The upcoming eighth SpaceX commercial resupply services mission will launch the Bigelow Expandable Activity Module, a capability demonstration for inflatable space habitats.
With the Space Launch System, Orion crewed spacecraft, and revitalised space launch complex, NASA is developing core transportation capabilities for the journey to Mars and ensuring continued access for our commercial crew and cargo partners to maintain operations and stimulate new economic activity in low-Earth orbit.
This secured US commercial access to low-Earth orbit allows NASA to continue leveraging the station as a microgravity test bed while preparing for missions in the proving ground of deep space and beyond.
Through the Asteroid Redirect Mission (ARM), NASA will demonstrate an advanced solar electric propulsion capability that will be a critical component of the journey to Mars. ARM will also provide an unprecedented opportunity for the agency to validate new spacewalk and sample handling techniques as astronauts investigate several tonnes of an asteroid boulder – potentially opening new scientific discoveries about the formation of our solar system and beginning of life on Earth
We are managing and directing the ground-based facilities and services provided by the Deep Space Network (DSN), Near Earth Network (NEN), and Space Network (SN) – critical communications capabilities that we continue to advance for human and robotic communication throughout the solar system.
Through our robotic emissaries, we have already been on and around Mars for 40 years, taking nearly every opportunity to send orbiters, landers, and rovers with increasingly complex experiments and sensing systems.

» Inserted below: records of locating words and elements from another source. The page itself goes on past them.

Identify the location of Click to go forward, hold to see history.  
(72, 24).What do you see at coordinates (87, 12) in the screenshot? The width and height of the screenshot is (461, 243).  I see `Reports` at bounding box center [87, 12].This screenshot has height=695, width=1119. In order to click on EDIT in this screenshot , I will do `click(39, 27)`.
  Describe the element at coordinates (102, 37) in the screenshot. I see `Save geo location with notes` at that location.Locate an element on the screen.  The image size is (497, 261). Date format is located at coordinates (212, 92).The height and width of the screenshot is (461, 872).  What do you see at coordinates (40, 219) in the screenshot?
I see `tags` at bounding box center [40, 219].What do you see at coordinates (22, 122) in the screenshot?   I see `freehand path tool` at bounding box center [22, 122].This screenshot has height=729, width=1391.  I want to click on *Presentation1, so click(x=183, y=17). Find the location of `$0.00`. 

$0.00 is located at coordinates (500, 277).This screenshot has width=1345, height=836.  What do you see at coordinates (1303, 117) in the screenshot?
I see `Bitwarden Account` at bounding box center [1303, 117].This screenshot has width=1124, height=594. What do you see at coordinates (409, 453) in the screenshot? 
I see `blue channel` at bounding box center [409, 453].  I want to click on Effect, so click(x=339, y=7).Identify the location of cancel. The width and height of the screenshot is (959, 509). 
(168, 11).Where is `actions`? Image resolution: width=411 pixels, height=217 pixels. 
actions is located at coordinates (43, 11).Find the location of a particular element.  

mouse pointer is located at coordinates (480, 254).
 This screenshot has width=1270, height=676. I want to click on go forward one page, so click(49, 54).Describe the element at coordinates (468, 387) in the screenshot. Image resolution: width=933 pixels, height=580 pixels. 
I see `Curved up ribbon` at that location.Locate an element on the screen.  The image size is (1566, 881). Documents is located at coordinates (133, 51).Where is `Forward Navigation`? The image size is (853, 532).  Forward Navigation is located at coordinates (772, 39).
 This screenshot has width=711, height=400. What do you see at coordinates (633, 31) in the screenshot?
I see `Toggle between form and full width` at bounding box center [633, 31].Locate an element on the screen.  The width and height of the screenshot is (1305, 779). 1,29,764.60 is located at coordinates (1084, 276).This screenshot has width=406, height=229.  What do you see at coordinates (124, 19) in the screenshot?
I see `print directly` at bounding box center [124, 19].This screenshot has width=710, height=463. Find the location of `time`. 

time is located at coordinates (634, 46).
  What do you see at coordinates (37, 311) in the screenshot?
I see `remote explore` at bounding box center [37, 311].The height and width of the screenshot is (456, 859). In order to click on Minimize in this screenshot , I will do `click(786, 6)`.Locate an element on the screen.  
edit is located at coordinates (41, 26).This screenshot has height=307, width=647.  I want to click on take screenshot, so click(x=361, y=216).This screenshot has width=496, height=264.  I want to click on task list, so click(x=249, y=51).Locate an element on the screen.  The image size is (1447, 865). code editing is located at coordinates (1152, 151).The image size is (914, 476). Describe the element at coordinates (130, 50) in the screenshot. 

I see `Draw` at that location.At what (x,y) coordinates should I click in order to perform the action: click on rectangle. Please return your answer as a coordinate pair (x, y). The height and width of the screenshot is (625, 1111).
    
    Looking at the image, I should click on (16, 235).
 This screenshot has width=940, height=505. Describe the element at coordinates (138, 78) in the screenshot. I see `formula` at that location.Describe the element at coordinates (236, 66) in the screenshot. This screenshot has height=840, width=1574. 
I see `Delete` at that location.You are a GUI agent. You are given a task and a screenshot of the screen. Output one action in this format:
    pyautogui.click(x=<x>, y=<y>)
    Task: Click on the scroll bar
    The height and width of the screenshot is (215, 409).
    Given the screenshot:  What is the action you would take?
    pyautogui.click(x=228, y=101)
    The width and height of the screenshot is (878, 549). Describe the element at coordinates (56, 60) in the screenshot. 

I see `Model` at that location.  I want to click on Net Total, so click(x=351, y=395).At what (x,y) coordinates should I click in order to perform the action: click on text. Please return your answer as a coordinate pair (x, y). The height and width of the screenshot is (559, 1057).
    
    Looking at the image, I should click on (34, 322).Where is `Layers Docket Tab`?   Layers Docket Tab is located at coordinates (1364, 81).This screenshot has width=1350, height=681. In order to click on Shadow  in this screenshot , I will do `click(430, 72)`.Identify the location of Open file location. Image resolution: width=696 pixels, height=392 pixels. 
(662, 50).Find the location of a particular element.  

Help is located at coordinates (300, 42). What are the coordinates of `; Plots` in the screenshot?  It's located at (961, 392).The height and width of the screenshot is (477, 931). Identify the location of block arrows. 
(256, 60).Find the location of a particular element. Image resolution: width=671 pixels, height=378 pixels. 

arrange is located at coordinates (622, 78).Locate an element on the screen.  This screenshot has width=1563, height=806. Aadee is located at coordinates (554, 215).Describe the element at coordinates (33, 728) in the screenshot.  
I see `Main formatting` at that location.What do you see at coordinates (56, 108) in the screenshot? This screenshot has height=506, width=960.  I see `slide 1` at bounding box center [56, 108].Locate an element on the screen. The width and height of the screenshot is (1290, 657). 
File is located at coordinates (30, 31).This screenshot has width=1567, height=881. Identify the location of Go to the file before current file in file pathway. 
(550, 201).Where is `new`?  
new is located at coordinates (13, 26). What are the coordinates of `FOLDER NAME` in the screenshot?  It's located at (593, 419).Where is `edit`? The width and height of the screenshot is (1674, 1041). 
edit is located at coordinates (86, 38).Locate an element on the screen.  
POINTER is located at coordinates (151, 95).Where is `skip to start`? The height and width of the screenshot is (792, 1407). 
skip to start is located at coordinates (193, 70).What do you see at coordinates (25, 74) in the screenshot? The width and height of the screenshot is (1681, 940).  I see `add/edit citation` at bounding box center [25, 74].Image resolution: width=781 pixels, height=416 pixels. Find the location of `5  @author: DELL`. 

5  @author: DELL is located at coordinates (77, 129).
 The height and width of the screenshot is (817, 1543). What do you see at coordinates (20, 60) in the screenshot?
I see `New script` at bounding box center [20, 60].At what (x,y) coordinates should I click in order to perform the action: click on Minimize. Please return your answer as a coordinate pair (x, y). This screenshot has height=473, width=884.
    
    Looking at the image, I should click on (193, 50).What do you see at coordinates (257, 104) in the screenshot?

These orbiters and rovers have returned vital data about the Martian environment, helping us understand what challenges we may face and resources we may encounter. The revolutionary Curiosity sky crane placed nearly one metric ton – about the size of a small car – safely on the surface of Mars, but we need to be able to land at least 10 times that weight with humans – and then be able to get them off the surface.
These challenges are solvable, and NASA and its partners are working on the solutions every day so we can answer some of humanity's fundamental questions about life beyond Earth: Was Mars home to microbial life? Is it today? Could it be a safe home for humans one day? What can it teach us about life elsewhere in the cosmos or how life began on Earth? What can it teach us about Earth's past, present and future?
The journey to Mars is an historic pioneering endeavor-a journey made possible by a sustained effort of science and exploration missions beyond low-Earth orbit with successively more capable technologies and partnerships, it added.